Why start-ups face investor reluctance

2023-11-12 18:00:12

A bar from 10e district of Paris, on a weekday evening. Looking thoughtfully at his glass of beer, the young man at the next table, barely thirty years old, confides in his neighbor: “It was really cool at first. I believed in it, I got involved. Every time one of the bosses asked me to stay late to finish a project, I did it. But when they started laying people off, explaining that times were tough and that they would have trouble raising the next round of funding, I realized that ultimately a start-up was a company like any other. I don’t know if I’m going to stay…”

This feeling is not an isolated case. It’s been eighteen months since many tech employees became disillusioned and the star of young startups faded. The main reason for this disenchantment is to be found in financing, the rise in rates and inflation which have made investment funds more parsimonious. Since the summer of 2022, start-ups have struggled to raise funds from investors. After a period of euphoria, “even excess” some will say, these difficulties have led them to reduce their costs and, for several of them, to lay off workers. As was the case for PayFit, Back Market, DocuSign, more recently ManoMano and many others.

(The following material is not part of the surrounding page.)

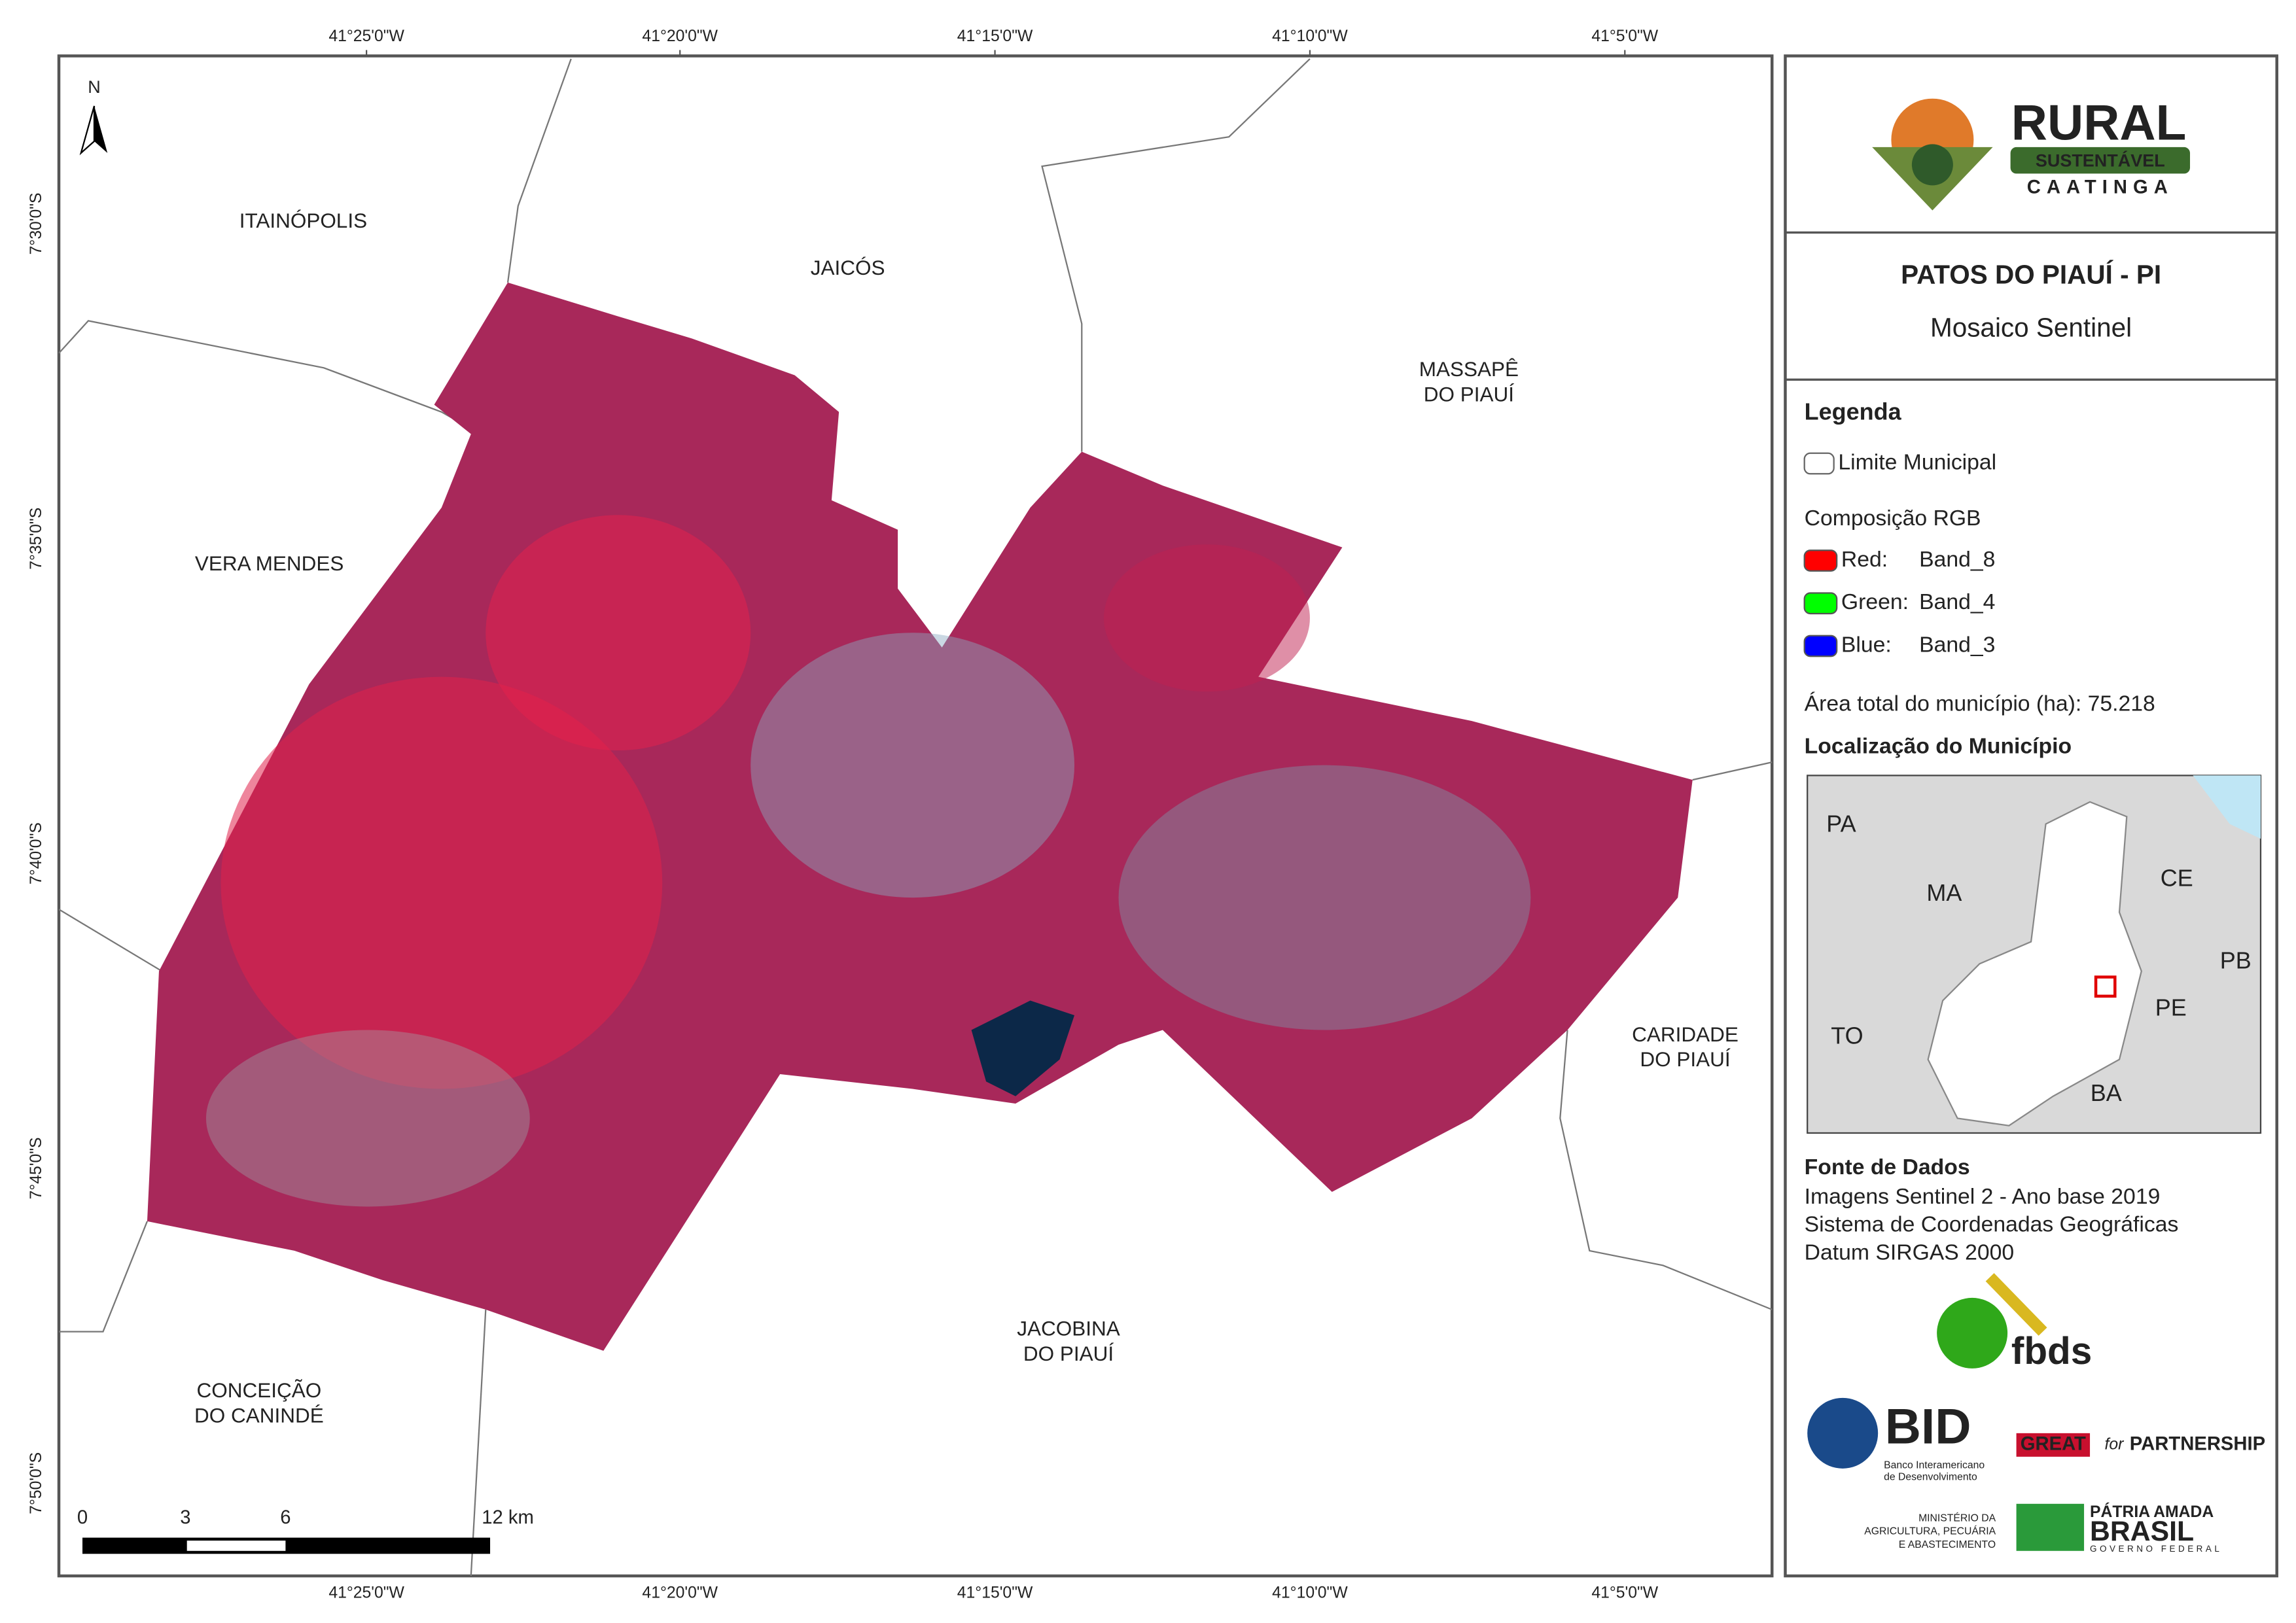 Image resolution: width=2296 pixels, height=1623 pixels. I want to click on municipality-name: CONCEIÇÃO, so click(260, 1390).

The French Tech label, created in the fall of 2013, is celebrating its tenth anniversary with a bit of a hangover. Age of reason, entrepreneurial maturity or real turnaround? The world of start-ups and venture capital in France seems to have reached a turning point in its short history.

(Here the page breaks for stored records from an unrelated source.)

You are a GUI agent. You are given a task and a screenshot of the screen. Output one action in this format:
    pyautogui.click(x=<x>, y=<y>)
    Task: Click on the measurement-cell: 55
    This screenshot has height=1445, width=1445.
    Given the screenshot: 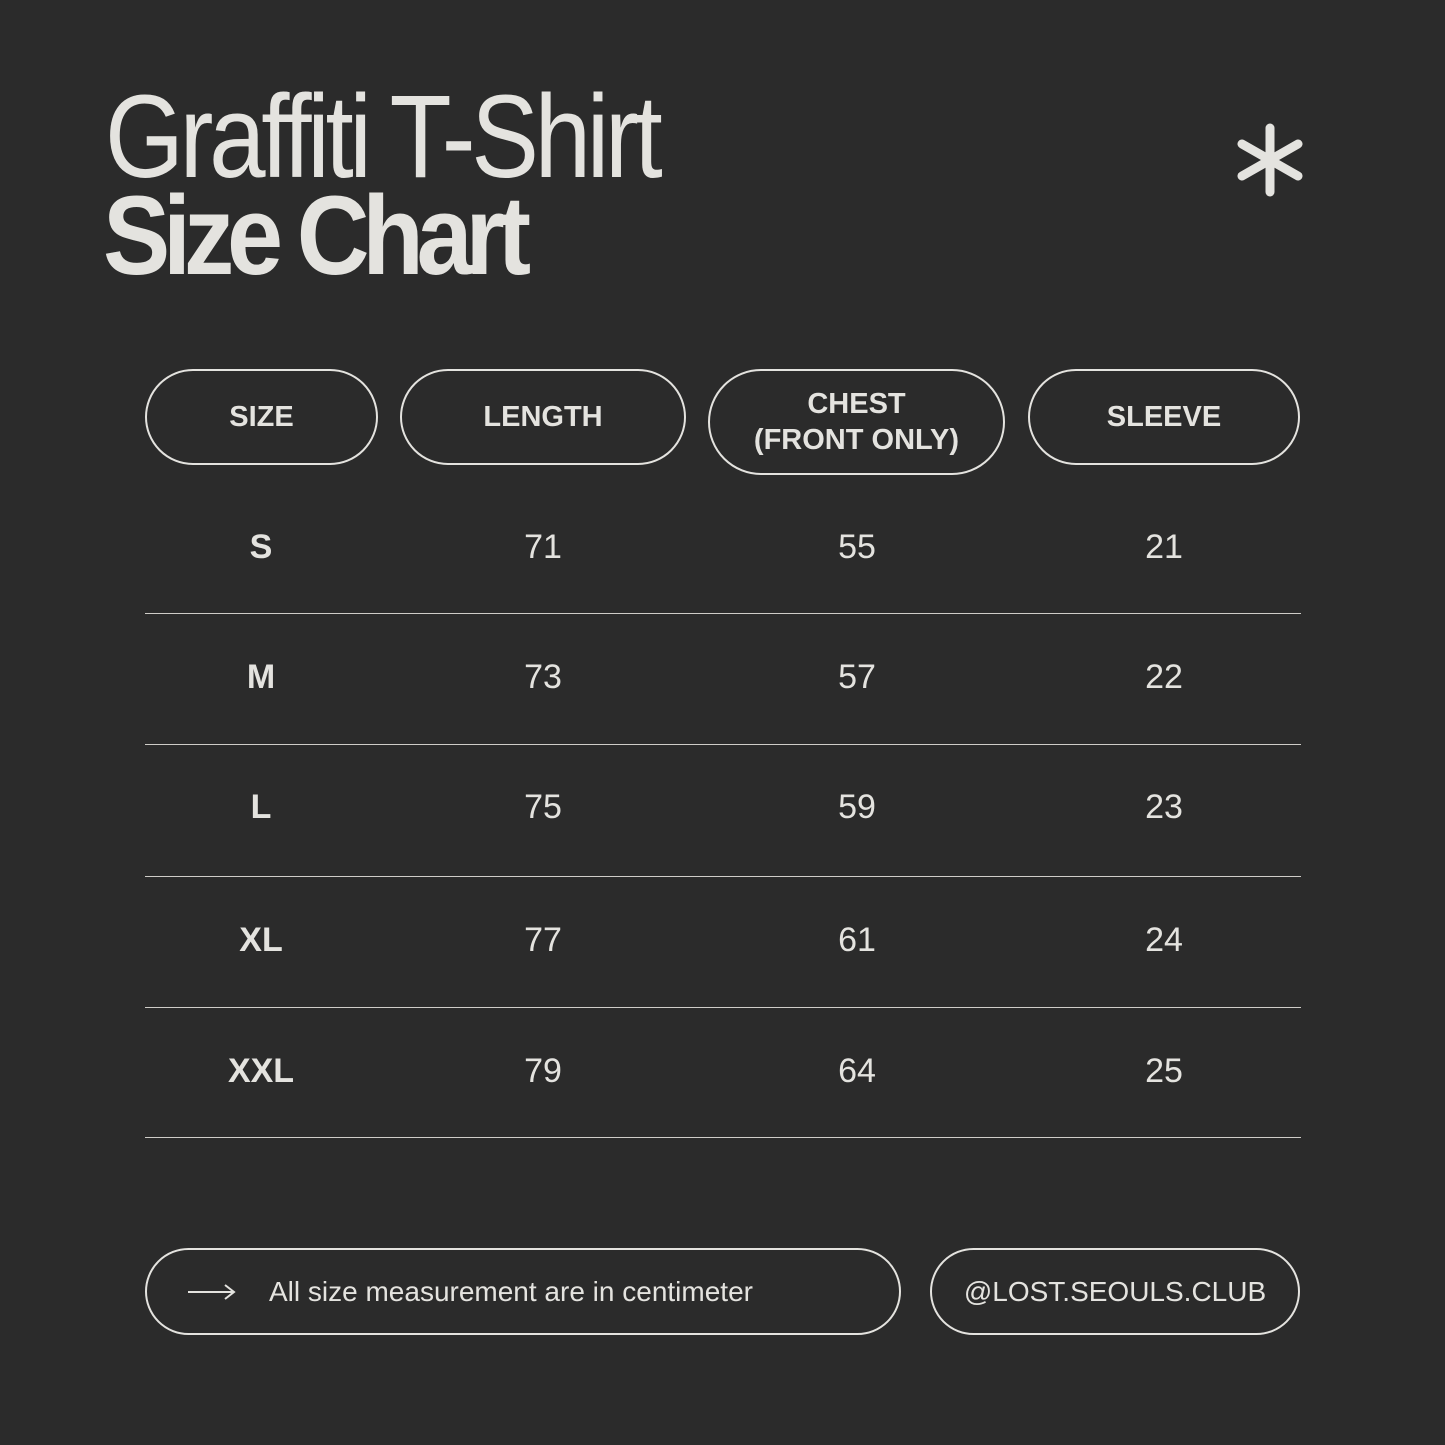 What is the action you would take?
    pyautogui.click(x=857, y=547)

“Be careful of the optical effect, warns Franck Sebag, partner of the EY firm. While there was indeed a major drop in value, minus 49% of funds raised in the first half of 2023 compared to the first half of 2022, there were more transactions carried out. » In its barometer of venture capital in France from 1is half-year 2023, the firm counts 395 fundraising compared to 362 during the same period of the previous year. Small fundraising of up to 20 million euros, called “seed” and “series A”, held up well, proof that investors continue to finance innovations in their early stages.

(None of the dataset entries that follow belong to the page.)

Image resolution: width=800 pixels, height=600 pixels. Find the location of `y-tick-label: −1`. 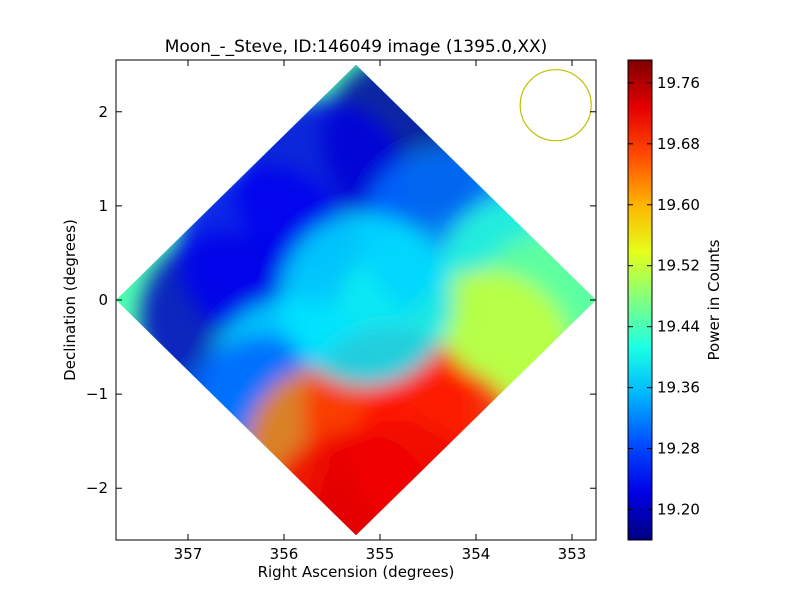

y-tick-label: −1 is located at coordinates (97, 394).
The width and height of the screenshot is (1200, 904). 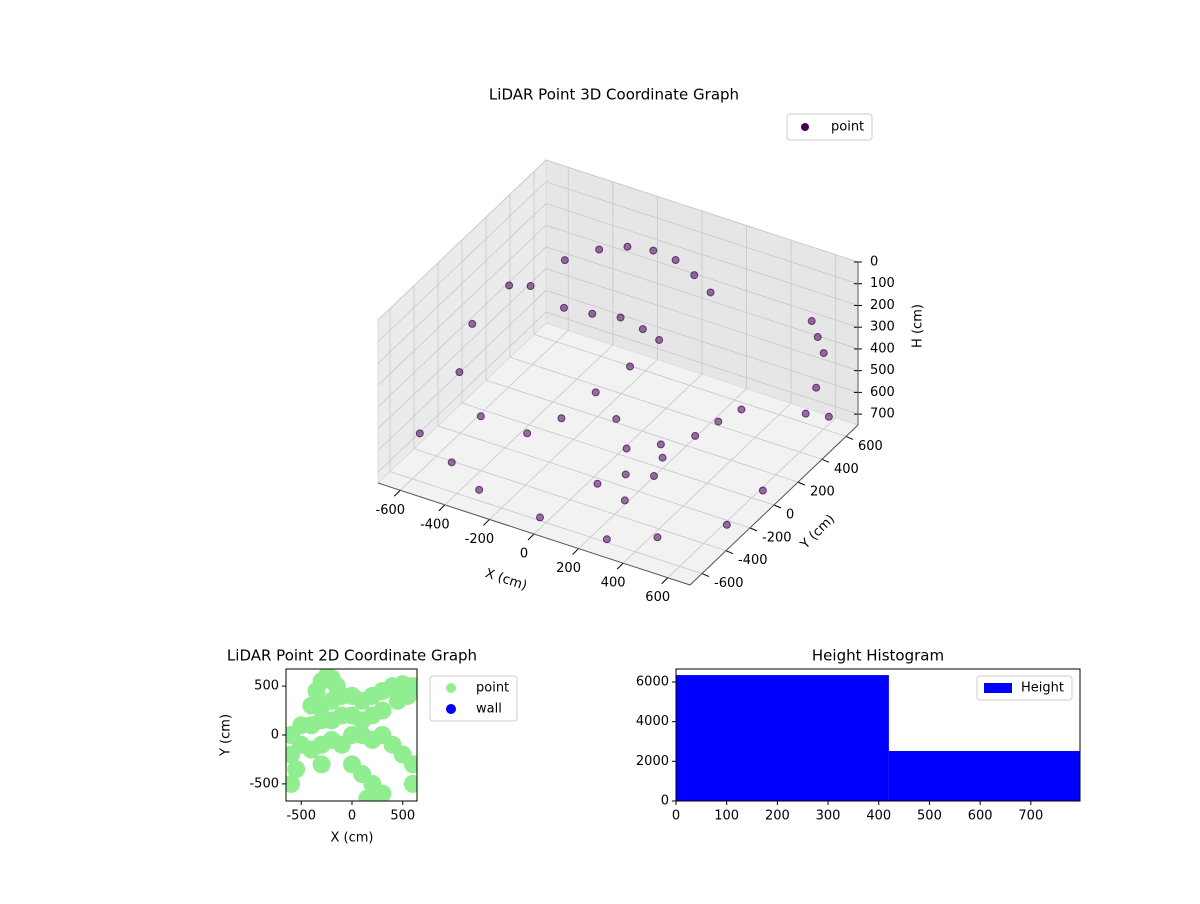 I want to click on y-tick-label: -200, so click(x=777, y=538).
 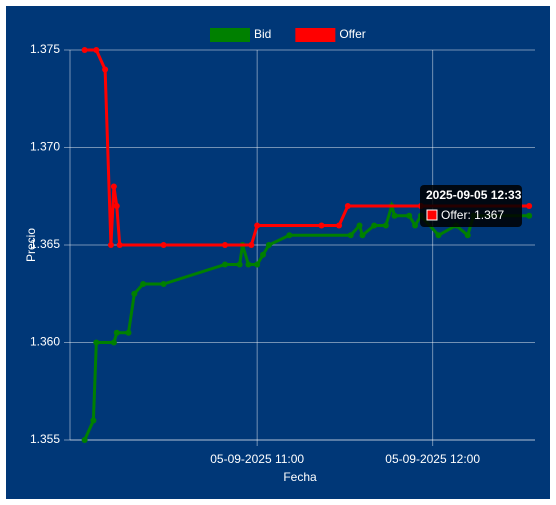 What do you see at coordinates (300, 477) in the screenshot?
I see `x-axis-title: Fecha` at bounding box center [300, 477].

Make way for profitability!

Above all, it is the fundraising above 100 million euros, those which make the unicorns, these unlisted companies valued at more than a billion euros, which have become rare. As for those worth more than 300 million euros, they have simply disappeared. However, Franck Sebag emphasizes that “the amounts raised during the first six months of this year represent one and a half times those raised during the entire year of 2019. This is something to put into perspective. We are not in a structural crisis, because growth is still there, as is the need for innovation”.